* **Task goal**: Each line from the one containing "Image resolution: width=404" through the last line of the data below should be printed exactly, please, with any pictures omitted.

* **Supplied data**:
▼

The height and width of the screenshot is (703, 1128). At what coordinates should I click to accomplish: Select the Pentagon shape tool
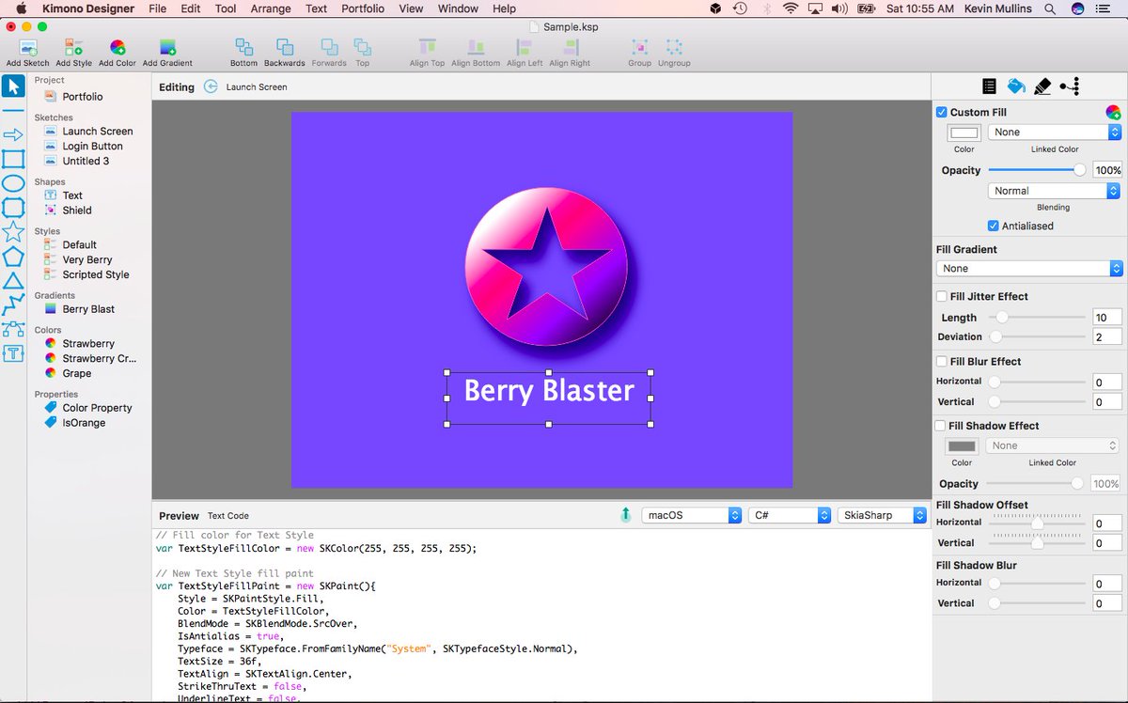click(13, 256)
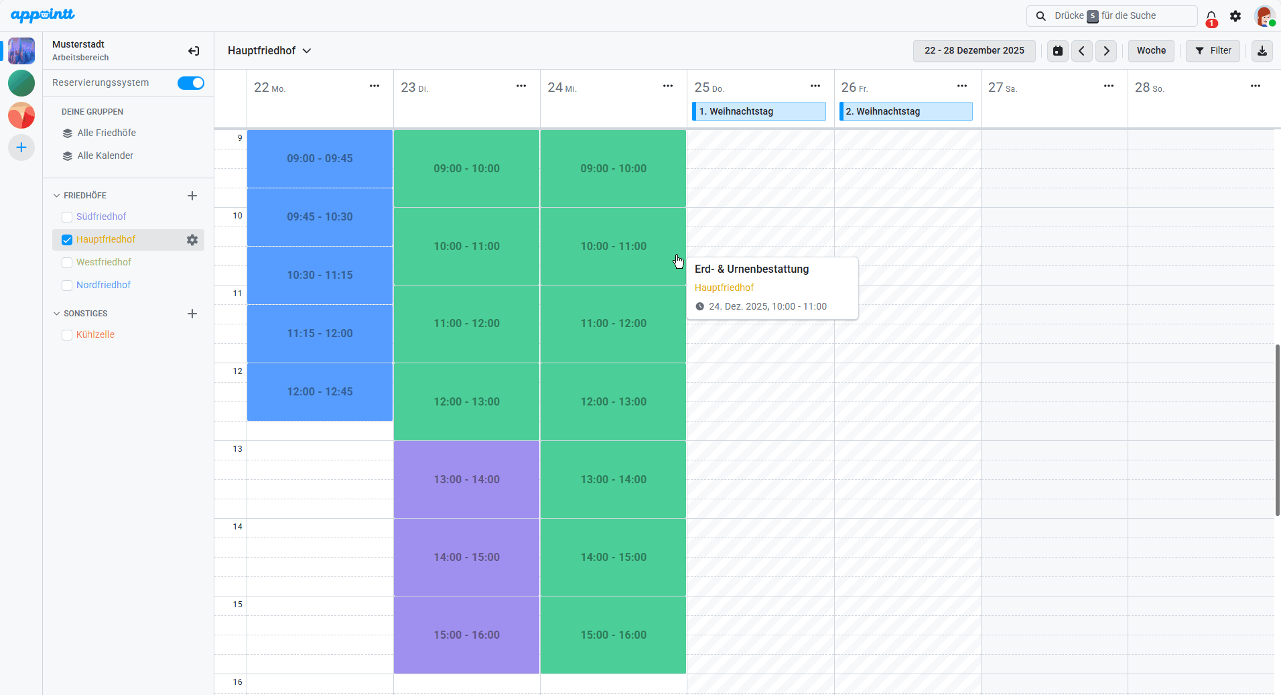Open settings via the top gear icon

1235,16
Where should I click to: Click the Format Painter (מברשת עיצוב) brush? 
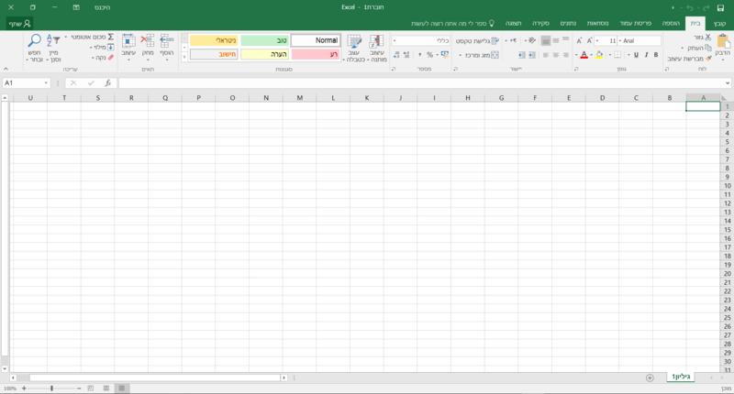pos(708,59)
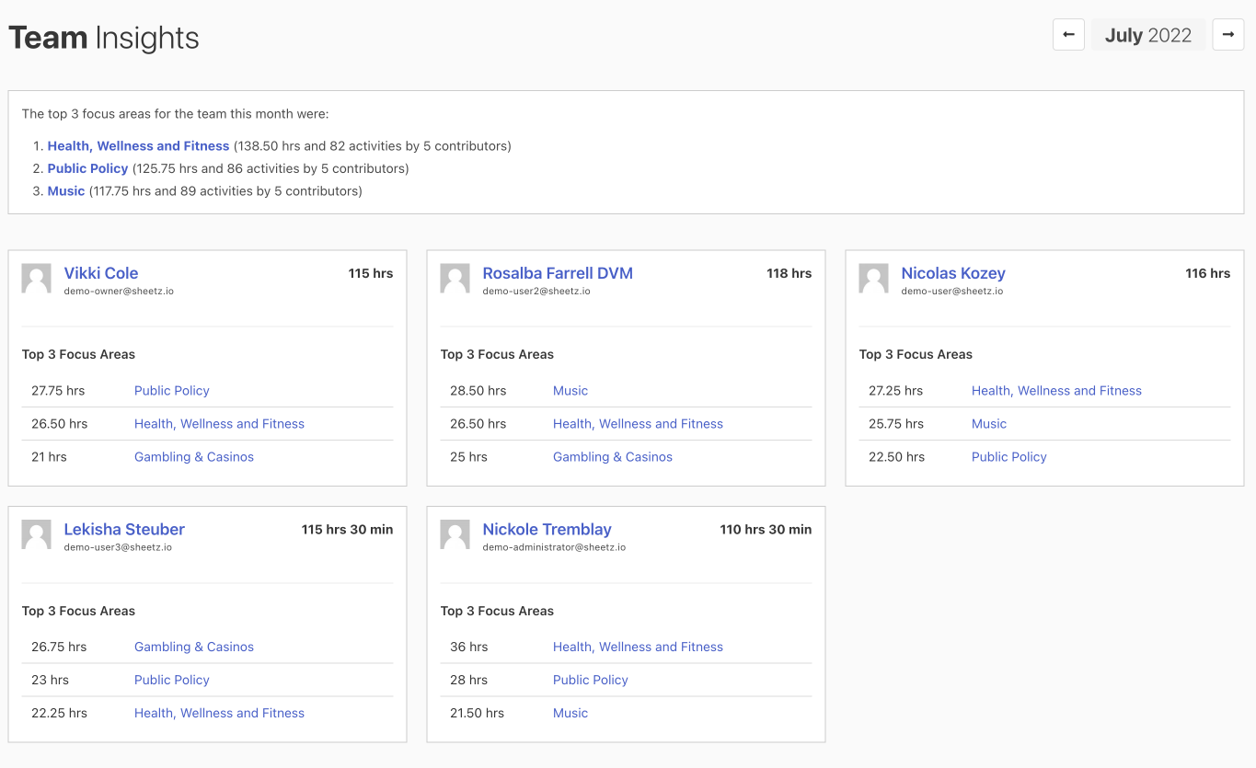Open Music link in team summary list
This screenshot has height=768, width=1256.
[x=66, y=191]
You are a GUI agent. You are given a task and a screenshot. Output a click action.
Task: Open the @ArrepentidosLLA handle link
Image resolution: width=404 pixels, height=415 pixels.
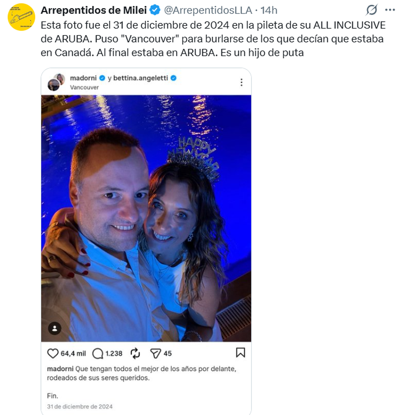[x=208, y=10]
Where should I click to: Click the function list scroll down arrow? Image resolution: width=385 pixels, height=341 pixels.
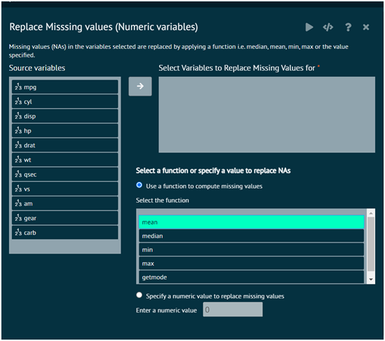[371, 280]
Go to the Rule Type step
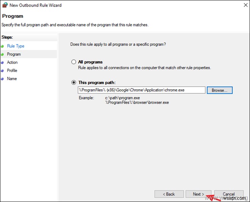 pos(15,46)
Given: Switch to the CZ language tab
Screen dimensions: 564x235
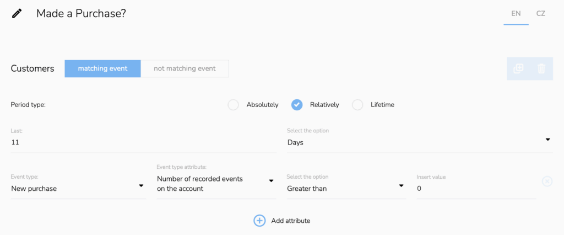Looking at the screenshot, I should click(541, 13).
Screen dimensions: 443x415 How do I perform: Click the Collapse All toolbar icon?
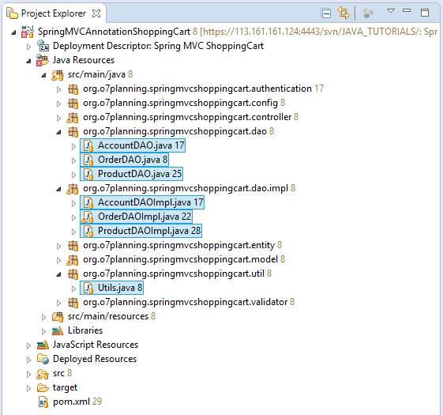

▲

* **Reply**:
Image resolution: width=404 pixels, height=415 pixels.
[x=208, y=10]
Where should I click to: Click the function list scroll down arrow? Image resolution: width=385 pixels, height=341 pixels.
[371, 280]
Go to the Rule Type step
 pos(15,46)
Given: Switch to the CZ language tab
Screen dimensions: 564x235
Looking at the screenshot, I should click(541, 13).
Screen dimensions: 443x415 How do I perform: Click the Collapse All toolbar icon?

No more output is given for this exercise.